時代の変化とともに宗教に対する考え方もずいぶんと変化してきました。特に2010年ころを境に、寺院・お坊さんと檀家との関係や、宗旨・宗派への帰属意識の希薄化などが顕著になってきています。
【檀家離れが進んでいるお寺】
さらに、寺院の檀家離れも進んできています。仏教各宗派の教団・寺院も危機感を募らせ、ようやくいろいろな信者獲得対策に乗り出しています。しかし各宗派の信者数の統計発表などによると、それほど信者数は減っていないように見えます。実はここに一つの統計数字の落とし穴があると考えられます。
今回は、「日本における仏教の宗派別信者数」について、その集計方法なども含め解説します。
信者数の集計方法
私たち日本人は、お正月に神社にお参りに行ったり、葬儀などではお寺のお坊さんに法要をお願いしたりします。いわゆる多神教であり、逆説的には無宗教でもあるとも言えます。宗教に対する考え方が世界でも珍しい部類に入るのではないでしょうか。
たとえば、文化庁がまとめた平成28年版(平成29年2月発表)の「宗教年鑑」によると、日本における各宗教(仏教や神道、キリスト教などすべての宗教)の信者数は、合計約1億8900万人と、軽く人口を超えています。
つまり、神道も仏教も信仰しているので信者数が重複して集計されているからです。さらに、この信者数の集計方法には大きな問題があります。それは、この信者数が各教団の自己申告によるものだからです。
たとえば仏教の信者数の集計方法は、各教団(各宗派)によってバラバラです。代表的な仏教の各教団本部の発表によると計算方法は以下のようになります。

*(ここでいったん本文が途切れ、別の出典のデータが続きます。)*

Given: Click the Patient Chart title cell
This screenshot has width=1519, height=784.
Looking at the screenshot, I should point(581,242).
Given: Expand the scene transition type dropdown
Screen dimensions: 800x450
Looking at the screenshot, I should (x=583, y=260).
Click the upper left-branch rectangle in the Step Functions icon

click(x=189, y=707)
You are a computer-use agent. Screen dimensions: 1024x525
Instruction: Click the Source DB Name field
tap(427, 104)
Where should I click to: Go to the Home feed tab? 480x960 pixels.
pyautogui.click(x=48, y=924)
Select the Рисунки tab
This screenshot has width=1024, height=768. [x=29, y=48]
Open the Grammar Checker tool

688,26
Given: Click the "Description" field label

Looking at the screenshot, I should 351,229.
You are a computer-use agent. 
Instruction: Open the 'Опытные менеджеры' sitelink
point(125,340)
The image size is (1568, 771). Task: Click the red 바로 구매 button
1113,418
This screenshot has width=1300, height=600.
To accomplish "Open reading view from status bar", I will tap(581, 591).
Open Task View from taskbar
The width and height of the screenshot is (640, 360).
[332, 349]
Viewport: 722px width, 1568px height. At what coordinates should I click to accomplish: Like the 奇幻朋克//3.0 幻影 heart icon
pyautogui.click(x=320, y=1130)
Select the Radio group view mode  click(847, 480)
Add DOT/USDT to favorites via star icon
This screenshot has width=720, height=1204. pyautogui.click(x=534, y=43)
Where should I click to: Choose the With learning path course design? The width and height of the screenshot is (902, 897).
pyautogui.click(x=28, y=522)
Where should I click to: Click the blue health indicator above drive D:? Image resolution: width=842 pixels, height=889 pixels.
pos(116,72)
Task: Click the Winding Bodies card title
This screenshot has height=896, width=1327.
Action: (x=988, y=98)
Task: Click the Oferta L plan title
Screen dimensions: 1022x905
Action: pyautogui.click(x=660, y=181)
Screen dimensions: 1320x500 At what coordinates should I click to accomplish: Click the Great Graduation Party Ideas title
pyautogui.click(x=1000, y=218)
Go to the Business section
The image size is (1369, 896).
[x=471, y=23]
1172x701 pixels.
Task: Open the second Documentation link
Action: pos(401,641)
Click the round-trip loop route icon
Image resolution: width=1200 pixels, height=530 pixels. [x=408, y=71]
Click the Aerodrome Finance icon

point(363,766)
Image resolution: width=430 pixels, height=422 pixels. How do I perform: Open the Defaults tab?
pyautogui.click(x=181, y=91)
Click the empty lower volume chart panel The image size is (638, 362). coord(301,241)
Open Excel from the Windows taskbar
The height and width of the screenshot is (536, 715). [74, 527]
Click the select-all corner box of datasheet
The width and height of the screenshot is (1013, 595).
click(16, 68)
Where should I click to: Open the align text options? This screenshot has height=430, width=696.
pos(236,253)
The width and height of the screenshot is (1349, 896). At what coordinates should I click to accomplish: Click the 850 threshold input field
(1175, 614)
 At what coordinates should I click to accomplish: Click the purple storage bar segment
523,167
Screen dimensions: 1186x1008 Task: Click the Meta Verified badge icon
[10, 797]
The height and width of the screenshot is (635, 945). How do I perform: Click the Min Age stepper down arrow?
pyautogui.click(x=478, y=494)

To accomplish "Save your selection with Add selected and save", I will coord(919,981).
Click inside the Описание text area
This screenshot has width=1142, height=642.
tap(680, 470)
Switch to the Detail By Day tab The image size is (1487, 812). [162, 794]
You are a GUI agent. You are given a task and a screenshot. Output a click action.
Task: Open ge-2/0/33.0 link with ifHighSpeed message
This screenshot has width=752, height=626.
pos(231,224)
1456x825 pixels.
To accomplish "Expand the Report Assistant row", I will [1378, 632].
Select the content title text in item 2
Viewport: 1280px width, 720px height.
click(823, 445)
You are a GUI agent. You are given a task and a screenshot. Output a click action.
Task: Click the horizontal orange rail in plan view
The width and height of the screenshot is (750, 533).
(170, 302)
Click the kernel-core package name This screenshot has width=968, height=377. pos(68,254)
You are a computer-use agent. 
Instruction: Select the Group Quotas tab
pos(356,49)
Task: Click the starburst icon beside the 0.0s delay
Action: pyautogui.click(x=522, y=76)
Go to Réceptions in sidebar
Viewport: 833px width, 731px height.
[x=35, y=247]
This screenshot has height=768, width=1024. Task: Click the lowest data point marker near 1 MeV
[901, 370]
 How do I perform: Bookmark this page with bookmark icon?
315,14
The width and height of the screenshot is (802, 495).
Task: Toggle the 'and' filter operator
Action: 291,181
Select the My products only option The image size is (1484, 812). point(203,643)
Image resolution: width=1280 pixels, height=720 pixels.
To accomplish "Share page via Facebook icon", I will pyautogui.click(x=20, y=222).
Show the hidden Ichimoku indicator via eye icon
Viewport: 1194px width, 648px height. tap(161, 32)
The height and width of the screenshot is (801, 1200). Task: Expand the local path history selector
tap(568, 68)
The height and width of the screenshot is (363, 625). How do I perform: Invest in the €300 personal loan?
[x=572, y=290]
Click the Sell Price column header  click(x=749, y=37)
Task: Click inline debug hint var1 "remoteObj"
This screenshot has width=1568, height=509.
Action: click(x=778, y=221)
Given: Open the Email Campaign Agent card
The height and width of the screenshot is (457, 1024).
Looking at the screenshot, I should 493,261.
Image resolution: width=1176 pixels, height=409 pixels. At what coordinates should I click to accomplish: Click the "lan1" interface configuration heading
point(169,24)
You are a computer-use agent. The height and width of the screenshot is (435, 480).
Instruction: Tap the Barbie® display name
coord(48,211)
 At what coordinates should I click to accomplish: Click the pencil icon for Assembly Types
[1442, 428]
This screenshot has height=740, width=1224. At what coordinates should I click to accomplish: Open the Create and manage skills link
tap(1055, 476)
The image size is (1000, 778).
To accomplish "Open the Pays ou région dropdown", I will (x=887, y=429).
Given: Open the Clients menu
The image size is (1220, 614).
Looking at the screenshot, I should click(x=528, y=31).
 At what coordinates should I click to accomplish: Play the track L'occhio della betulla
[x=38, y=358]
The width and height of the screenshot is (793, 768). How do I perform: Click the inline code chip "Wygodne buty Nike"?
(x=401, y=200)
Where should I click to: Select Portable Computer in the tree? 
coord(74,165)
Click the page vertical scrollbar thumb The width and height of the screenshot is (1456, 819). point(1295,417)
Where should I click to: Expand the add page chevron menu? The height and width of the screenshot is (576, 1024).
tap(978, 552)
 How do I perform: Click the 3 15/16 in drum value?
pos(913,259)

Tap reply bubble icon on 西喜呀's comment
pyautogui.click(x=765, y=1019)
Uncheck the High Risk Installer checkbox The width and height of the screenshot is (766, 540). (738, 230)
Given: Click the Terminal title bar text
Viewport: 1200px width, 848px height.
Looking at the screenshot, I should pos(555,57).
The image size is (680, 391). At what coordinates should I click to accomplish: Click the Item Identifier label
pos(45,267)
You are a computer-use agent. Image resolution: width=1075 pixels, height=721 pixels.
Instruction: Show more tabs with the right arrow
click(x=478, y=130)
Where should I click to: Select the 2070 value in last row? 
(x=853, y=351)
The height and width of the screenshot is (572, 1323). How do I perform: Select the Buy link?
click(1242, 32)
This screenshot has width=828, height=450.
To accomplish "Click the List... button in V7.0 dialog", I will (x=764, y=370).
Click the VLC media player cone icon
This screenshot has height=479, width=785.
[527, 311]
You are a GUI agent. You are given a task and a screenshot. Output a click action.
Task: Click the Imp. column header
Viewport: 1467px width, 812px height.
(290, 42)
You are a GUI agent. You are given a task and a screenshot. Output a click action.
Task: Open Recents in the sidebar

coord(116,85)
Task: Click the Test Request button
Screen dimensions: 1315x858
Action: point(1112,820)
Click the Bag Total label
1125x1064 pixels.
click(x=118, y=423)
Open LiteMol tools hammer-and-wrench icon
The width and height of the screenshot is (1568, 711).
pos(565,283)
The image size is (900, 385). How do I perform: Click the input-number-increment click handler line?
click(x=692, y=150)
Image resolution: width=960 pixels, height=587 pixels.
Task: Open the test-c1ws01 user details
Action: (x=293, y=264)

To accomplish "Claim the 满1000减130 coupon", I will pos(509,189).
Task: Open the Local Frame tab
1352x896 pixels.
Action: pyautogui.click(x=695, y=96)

浄土真宗本願寺派…人口動態や平均世帯人数などから推定で算出し、792万人
真宗大谷派…独自で調査した門徒戸数✕3世帯で計算し、791万人(計算方法が違った前年の320万人からなんと倍増以上になった)
浄土宗…30年前から一貫して変わらず602万人。詳細計算方法は非公開
このように統一感がありません。また、そもそも「信者」の定義が宗教団体(宗派)ごとに違うので、一概に比較することもできません。
仏教の場合、基本は檀家数✕家族数です。これは、家族全員が同じ宗教を信仰しているという前提です。ただ、現在は個人の信教の自由が憲法で保証されていますので、家族がみな同じ信仰をしているという前提自体がおかしいのかもしれません。
このように、各宗派の信者数は自己申告に則った数字です。一般企業が「販売数ナンバーワン」と謳っているその横に小さく「(弊社調べ)」と書いてあるのと同じ原理です。あくまでも目安として考えたほうがよいかもしれません。
宗派別信者数
さて、文化庁がまとめた平成28年版(平成29年2月発表)の「宗教年鑑」によると、主な仏教教団の寺院数と信者数は以下の通りとなっています。
教団(宗派)名 | 寺院(団体)数 | 信者数 |
1 浄土真宗本願寺派 | 10,196 | 792万2823 |
2 真宗大谷派 | 8,540 | 791万8939 |
3 浄土宗 | 6,913 | 602万1900 |
4 高野山真言宗 | 3,626 | 383万1300 |
5 曹洞宗 | 14,716 | 351万1798 |
6 日蓮宗 | 4,659 | 348万6041 |
7 天台宗 | 3,337 | 136万3553 |
8 臨済宗妙心寺派 | 3,357 | 36万9893 |
この統計によると、寺院数で一番多いのは曹洞宗で14,716寺になります。また信者数では浄土真宗本願寺派が792万人でナンバーワンです。
さらに、第2位の真宗大谷派は算出方法を前年より変えたため、信者数が前年(平成27年)の320万4160人から791万8939へと一気に約2.5倍に増えています。6位から2位へ躍進です。
あなたを含め、日本人の多くはこの数字のどこかに入っていると思います。とは言え、現在では、宗教に対する考え方も多様化していますので、これら信者数の統計数字が特に大きな意味を持つわけではありません。
大切なのは、自分がどの宗教のどの宗派かということではありません。供養の目的は故人・先祖への感謝の気持ちを表すことです。あまり宗派などにこだわらなくても気持ちが大切です。